#### BRIEF:
Your answer must consist of exactly the lines below, starting with the line with "Screen dimensions: 339x589" and going on through the line with "Given: Click the Capital", and nothing else.
____
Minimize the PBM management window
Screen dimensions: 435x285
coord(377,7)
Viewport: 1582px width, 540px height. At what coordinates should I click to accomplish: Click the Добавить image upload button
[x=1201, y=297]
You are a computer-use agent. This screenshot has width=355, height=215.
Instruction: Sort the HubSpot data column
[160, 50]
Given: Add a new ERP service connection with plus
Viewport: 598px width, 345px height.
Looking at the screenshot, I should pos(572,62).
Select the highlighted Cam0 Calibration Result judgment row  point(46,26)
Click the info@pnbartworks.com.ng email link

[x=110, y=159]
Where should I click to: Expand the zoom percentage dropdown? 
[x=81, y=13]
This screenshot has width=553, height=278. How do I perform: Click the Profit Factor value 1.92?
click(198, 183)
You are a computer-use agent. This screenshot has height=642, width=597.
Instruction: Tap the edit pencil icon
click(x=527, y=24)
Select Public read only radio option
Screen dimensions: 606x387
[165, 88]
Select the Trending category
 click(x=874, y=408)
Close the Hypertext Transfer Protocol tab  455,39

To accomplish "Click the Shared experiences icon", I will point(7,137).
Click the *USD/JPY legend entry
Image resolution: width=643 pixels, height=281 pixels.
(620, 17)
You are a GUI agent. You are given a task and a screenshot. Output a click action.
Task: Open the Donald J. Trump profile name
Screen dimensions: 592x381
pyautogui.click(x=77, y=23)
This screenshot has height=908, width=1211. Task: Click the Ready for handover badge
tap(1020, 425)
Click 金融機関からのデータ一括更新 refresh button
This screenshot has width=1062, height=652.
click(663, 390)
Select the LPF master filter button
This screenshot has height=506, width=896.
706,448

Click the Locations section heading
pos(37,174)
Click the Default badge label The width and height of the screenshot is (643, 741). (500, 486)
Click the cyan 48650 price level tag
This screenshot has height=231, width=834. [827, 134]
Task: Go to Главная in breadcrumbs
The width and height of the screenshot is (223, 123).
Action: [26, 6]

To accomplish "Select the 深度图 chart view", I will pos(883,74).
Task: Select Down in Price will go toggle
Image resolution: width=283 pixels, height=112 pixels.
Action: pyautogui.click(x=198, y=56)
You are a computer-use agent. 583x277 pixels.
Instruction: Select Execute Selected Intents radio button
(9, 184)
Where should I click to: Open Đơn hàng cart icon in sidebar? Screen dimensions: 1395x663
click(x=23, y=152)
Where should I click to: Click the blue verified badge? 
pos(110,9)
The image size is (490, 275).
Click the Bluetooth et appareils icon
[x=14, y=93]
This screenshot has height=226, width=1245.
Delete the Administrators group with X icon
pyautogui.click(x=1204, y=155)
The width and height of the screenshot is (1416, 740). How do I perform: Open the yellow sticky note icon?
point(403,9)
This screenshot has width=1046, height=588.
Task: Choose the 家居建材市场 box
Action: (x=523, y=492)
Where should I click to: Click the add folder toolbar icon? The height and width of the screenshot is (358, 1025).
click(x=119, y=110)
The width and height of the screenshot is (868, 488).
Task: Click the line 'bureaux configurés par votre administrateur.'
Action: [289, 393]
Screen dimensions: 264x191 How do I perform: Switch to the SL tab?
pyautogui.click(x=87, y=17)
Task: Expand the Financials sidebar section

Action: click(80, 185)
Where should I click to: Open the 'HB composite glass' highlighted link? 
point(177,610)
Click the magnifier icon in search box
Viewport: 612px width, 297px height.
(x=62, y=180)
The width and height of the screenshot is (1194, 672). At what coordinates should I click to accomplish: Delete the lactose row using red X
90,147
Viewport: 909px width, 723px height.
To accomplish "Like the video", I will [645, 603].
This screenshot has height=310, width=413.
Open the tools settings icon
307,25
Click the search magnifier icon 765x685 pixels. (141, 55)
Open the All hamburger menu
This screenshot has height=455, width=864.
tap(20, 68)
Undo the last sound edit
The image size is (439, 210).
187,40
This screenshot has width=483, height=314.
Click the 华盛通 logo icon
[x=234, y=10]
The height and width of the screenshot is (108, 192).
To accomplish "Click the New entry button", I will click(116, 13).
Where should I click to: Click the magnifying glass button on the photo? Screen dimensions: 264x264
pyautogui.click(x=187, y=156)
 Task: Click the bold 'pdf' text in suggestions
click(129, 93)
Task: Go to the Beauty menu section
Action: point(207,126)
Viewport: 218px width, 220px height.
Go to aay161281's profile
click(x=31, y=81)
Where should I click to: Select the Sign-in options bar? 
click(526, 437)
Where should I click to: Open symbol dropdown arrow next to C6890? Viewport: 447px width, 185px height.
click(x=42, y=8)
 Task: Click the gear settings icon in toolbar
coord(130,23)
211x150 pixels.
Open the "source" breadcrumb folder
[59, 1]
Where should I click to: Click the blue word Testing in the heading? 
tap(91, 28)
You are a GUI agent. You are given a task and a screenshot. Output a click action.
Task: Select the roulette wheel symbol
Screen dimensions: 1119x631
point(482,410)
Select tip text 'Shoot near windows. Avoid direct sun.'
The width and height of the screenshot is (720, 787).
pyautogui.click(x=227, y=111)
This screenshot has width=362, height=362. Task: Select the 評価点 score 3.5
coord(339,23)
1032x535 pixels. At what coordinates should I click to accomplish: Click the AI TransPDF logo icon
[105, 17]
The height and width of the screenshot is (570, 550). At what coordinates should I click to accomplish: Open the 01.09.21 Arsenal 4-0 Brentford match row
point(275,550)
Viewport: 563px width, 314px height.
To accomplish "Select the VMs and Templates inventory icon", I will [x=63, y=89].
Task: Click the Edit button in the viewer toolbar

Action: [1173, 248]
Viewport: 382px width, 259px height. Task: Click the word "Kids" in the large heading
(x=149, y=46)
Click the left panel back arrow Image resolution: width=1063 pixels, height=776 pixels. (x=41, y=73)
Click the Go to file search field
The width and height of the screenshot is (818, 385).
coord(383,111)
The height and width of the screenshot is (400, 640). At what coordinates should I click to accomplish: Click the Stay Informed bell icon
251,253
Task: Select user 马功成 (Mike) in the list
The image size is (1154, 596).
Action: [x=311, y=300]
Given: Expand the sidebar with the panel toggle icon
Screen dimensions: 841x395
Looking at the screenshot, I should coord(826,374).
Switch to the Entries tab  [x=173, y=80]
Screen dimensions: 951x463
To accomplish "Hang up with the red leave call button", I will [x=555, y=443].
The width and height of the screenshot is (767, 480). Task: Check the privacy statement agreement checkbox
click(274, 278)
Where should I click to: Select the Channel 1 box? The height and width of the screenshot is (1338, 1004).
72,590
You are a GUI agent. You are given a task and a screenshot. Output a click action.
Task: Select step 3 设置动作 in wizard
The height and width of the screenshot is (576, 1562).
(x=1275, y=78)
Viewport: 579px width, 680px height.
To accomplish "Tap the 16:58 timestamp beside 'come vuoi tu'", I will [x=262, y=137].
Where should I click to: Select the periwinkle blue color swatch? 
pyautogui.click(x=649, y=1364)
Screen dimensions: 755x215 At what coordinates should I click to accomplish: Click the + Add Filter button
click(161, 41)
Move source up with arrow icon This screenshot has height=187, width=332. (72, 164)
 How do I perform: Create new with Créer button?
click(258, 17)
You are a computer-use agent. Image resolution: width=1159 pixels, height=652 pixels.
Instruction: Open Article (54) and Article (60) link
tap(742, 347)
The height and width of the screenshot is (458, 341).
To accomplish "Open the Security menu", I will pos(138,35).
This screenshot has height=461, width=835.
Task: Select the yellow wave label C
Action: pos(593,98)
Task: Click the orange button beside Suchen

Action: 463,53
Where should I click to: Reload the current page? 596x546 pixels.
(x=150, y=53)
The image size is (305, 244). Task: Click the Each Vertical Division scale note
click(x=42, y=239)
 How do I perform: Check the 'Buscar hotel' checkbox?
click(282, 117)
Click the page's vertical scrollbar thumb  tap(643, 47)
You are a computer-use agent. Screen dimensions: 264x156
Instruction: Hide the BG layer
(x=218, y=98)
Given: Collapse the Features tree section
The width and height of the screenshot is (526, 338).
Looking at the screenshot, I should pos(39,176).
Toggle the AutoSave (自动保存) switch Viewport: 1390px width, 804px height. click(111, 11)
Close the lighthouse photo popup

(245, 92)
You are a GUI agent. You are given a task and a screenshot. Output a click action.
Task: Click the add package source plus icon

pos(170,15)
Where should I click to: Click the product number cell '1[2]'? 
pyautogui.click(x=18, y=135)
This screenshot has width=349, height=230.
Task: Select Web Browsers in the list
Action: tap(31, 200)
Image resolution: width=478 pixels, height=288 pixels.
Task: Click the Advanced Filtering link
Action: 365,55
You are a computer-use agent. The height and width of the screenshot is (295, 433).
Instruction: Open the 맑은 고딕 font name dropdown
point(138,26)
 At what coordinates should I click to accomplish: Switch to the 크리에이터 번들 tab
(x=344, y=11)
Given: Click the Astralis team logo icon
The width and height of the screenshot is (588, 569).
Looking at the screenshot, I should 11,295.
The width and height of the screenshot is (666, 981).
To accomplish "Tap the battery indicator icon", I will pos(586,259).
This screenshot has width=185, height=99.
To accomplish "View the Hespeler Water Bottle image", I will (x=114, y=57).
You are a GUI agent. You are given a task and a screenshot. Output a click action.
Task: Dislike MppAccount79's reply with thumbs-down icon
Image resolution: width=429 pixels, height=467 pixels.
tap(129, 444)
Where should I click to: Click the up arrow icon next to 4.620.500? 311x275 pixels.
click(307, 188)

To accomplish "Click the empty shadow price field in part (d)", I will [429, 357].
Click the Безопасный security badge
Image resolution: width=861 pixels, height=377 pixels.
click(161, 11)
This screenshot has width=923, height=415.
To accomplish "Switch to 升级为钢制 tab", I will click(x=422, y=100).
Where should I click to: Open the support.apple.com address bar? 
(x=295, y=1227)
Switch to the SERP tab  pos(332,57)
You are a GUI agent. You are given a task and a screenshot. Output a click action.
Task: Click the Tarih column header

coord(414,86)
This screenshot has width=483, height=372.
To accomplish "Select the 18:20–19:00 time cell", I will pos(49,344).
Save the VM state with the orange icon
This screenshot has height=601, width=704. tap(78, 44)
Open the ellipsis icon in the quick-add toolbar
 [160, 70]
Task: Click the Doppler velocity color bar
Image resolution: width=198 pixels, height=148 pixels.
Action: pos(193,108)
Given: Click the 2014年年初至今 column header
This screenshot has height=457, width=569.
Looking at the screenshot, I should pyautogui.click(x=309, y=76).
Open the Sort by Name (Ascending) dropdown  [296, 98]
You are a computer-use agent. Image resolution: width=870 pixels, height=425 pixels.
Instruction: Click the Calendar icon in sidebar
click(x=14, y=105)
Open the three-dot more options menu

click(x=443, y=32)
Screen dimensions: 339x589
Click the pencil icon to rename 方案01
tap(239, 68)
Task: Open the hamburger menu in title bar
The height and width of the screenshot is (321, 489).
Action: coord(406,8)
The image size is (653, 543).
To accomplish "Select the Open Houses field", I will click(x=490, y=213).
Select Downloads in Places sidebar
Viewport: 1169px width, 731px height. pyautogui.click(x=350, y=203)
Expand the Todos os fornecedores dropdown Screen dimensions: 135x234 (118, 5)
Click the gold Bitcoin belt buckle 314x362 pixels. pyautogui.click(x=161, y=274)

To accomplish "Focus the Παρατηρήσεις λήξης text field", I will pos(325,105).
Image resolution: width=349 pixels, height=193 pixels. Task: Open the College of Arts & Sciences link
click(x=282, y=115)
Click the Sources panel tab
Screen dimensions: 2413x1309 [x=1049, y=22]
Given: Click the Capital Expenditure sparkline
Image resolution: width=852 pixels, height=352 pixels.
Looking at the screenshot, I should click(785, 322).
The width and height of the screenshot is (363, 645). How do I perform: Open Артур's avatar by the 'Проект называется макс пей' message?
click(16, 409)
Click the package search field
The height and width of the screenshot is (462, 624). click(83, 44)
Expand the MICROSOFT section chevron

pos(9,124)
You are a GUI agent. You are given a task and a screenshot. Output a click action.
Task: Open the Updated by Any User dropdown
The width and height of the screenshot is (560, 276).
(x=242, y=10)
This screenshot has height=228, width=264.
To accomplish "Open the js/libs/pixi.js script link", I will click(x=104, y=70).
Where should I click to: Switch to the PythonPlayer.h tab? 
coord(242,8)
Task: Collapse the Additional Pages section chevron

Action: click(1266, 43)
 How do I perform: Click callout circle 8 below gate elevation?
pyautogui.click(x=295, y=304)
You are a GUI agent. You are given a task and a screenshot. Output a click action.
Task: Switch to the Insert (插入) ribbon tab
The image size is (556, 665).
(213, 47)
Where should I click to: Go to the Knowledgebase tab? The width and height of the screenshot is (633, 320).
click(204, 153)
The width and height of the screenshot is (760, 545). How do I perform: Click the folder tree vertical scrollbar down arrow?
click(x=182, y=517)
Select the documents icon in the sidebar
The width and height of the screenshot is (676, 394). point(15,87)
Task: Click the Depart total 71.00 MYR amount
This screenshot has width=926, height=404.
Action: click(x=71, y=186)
____
#### EXERCISE RESPONSE:
Screen dimensions: 339x589
Click the pencil icon to rename 方案01
tap(239, 68)
Task: Open the hamburger menu in title bar
The height and width of the screenshot is (321, 489).
Action: coord(406,8)
The image size is (653, 543).
To accomplish "Select the Open Houses field", I will click(x=490, y=213).
Select Downloads in Places sidebar
Viewport: 1169px width, 731px height. pyautogui.click(x=350, y=203)
Expand the Todos os fornecedores dropdown Screen dimensions: 135x234 (118, 5)
Click the gold Bitcoin belt buckle 314x362 pixels. pyautogui.click(x=161, y=274)

To accomplish "Focus the Παρατηρήσεις λήξης text field", I will pos(325,105).
Image resolution: width=349 pixels, height=193 pixels. Task: Open the College of Arts & Sciences link
click(x=282, y=115)
Click the Sources panel tab
Screen dimensions: 2413x1309 [x=1049, y=22]
Given: Click the Capital Expenditure sparkline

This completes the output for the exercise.